De cárceles, torturas e historia

La antesala del infierno

Ángeles González Gamio

La Jornada
Si el infierno existe no cabe duda que su antesala sería una cárcel en nuestro país. Esto tiene añeja historia. Alguna vez hablamos del Tribunal de la Acordada, que fue fundado mediante una cédula real expedida en 1715, como respuesta a la violencia que padecía la ciudad de México y sus alrededores; pandillas de bandoleros asolaban los caminos y los asaltos citadinos estaban a la orden del día. ¿Le suena familiar?

 

Ambulante en sus inicios, unos años más tarde se levantó un sórdido edificio en la vía que habría de llamarse avenida Juárez, mismo que rehizo a fines del siglo XVII el afamado arquitecto Pedro de Arrieta, quien diseñó un sólido edificio barroco. Fueron innumerables los abusos que cometieron los jueces del infausto tribunal, ya que aprehendían a los delincuentes, les hacían un juicio sumario y de inmediato los ejecutaban, colgando sus cabezas en el lugar del crimen, fuese éste un robo simple. Para controlarlo se estableció una junta revisora, que algo ayudó a que no se cometieran tantas iniquidades.

Los hampones más severamente castigados eran los ladrones sacrílegos, los salteadores de caminos, los incendiarios y los “forzadores de mugeres”. La pena mayor era la muerte, que podía ser por la horca, la “mascada” de hierro y la hoguera. Los que cometían delitos menores eran enviados a servir a los presidios de La Habana, Veracruz y Puerto Rico; si el crimen consistía en portar armas prohibidas, antes se les daban azotes por las calles; si eran mujeres se les exponía a la “vergüenza pública” y muchos eran enviados a los obrajes.

En este tribunal se usaban cadenas, grillos, esposas, azotes y algunas veces el tormento; los alimentos apenas permitían la subsistencia: en la mañana un poco de atole con pan bazo, al mediodía frijoles mal sazonados y por la tarde lo mismo con otro pan bazo.

Actualmente ya no se usa la pena de muerte ni los azotes ni exponer a la “vergüenza pública”, pero es sabido que la tortura se continúa practicando y con frecuencia aparecen en las prisiones muertos o “suicidados” de formas inexplicables.

Todos hemos escuchado de la saturación de los reclusorios de la ciudad de México, pero el impacto de presenciarla en vivo es dantesco: alrededor de 23 hombres encerrados en celdas que son para cuatro. Algunos se amarran de los barrotes para dormir ya que no queda ni un centímetro cuadrado para poder siquiera sentarse. La alimentación un día cualquiera: una pequeña cubeta con manitas de puerco y frijoles.

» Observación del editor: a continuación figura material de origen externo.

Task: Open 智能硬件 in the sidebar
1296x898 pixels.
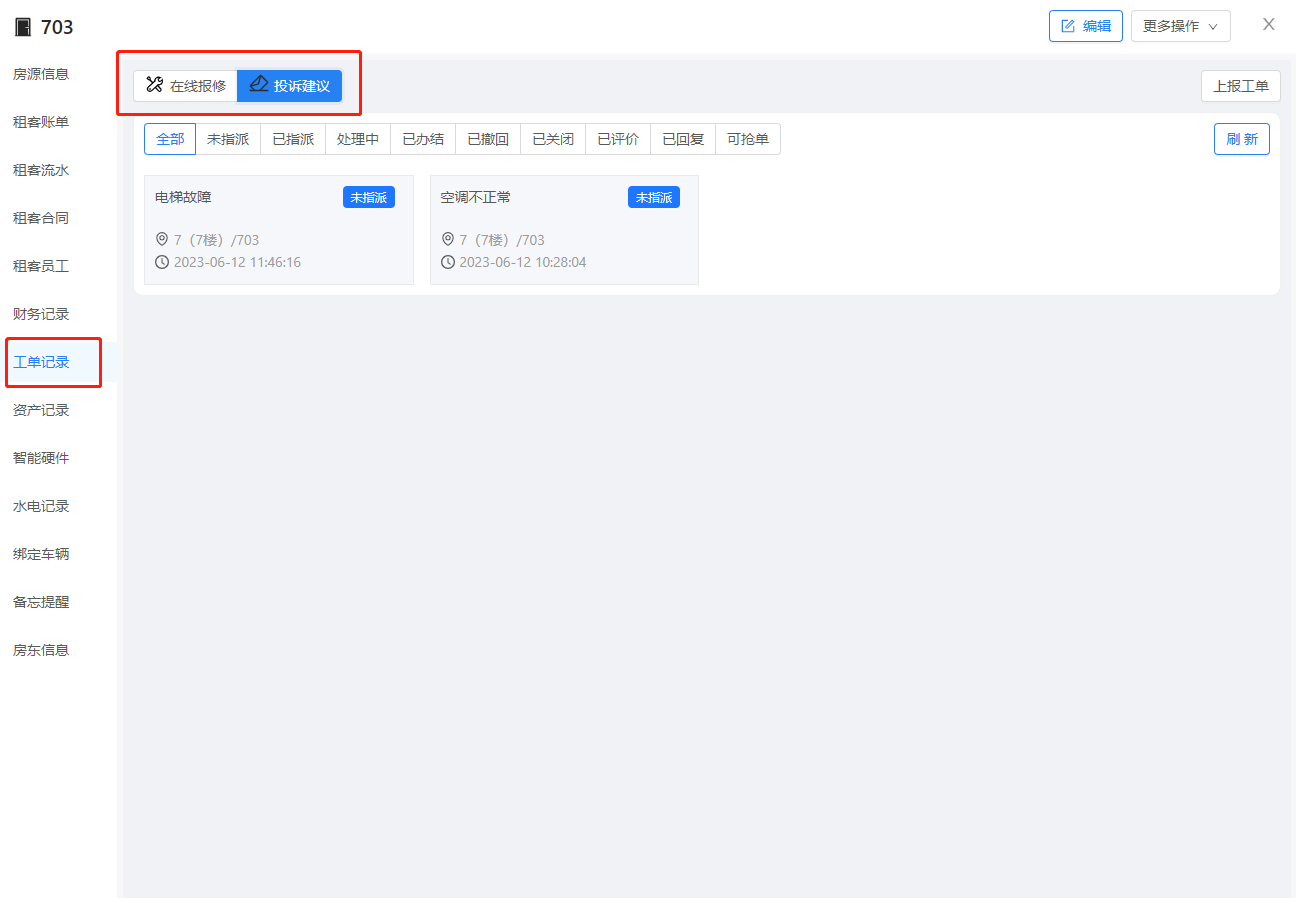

Eso explica las filas de gente los días de visita, la mayoría mujeres, que cargan grandes bultos y canastas en donde les llevan alimentos y algo de dinero, pues todo cuesta. Por todos lados se ven puestos de comida.

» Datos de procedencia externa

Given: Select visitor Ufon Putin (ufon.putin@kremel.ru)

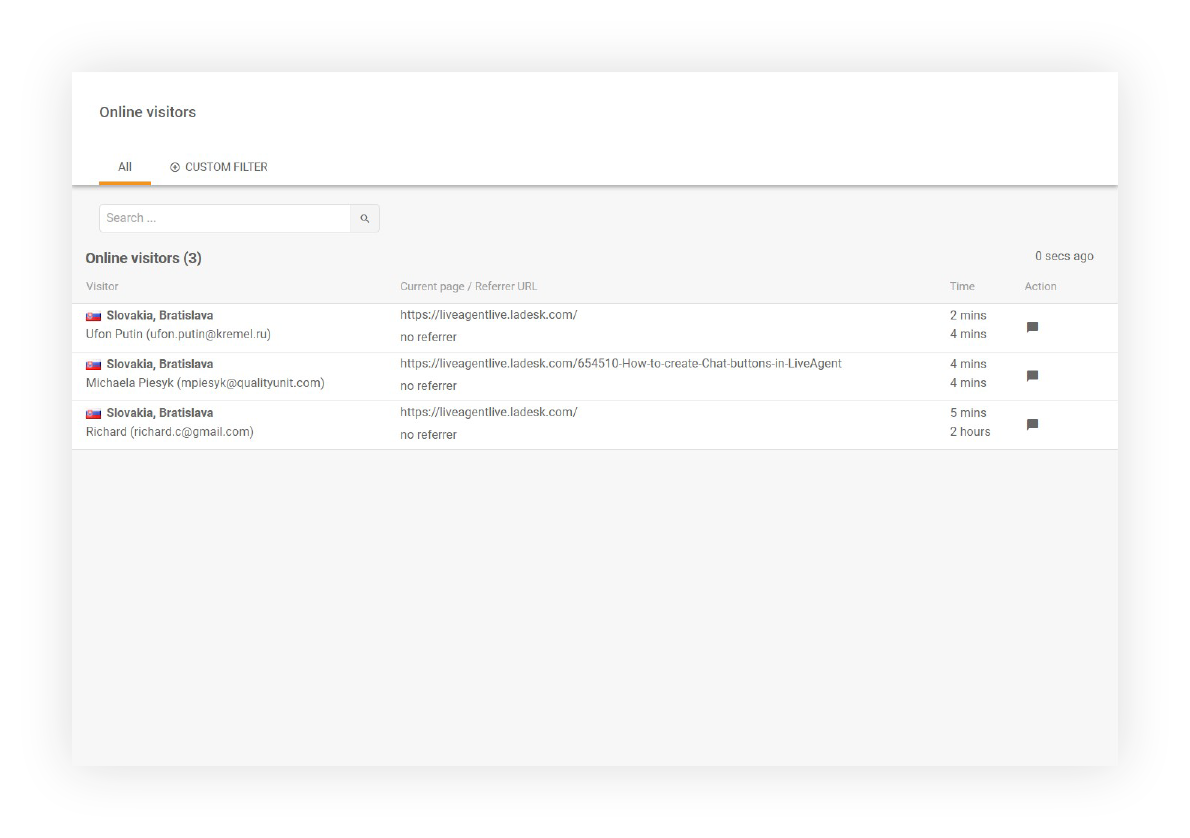Looking at the screenshot, I should point(178,334).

En este panorama aparecen de repente, enfundados en sus chalecos blancos con el símbolo de unas palomas de la paz, los que para muchos reclusos son ángeles bienechores: las y los visitadores de la Comisión de los Derechos Humanos del DF (CDHDF). Sin embargo, no son muchos los que se atreven a expresar su quejas, ya que si lo advierten los custodios, las represalias pueden ser terrible, pero uasí algunos buscan la manera, igual que sus familiares.

Gracias a su intervención diversas situaciones han tenido cierta mejora y casos que se han conocido de tortura y maltrato han sido apoyados. Asimismo, acabamos de enterarnos de que se van eliminar las “cabañas” del Reclusorio Norte. Éstas son espacios cerrados que forman con cobijas y lonas y se alquilan a los reos el día de visita para un encuentro conyugal, y que la CDHDF ha comprobado que también se utilizan para el consumo y venta de drogas y para el comercio sexual.

Resulta incomprensible que los gobiernos gasten fortunas en espectáculos efímeros y obras de relumbrón en lugar de hacer más reclusorios, que en la situación en que están son auténticas escuelas del crimen y ni hablar de derechos humanos. Disculpen lectores la ausencia de sugerencia gastronómica, pero hoy he perdido el apetito.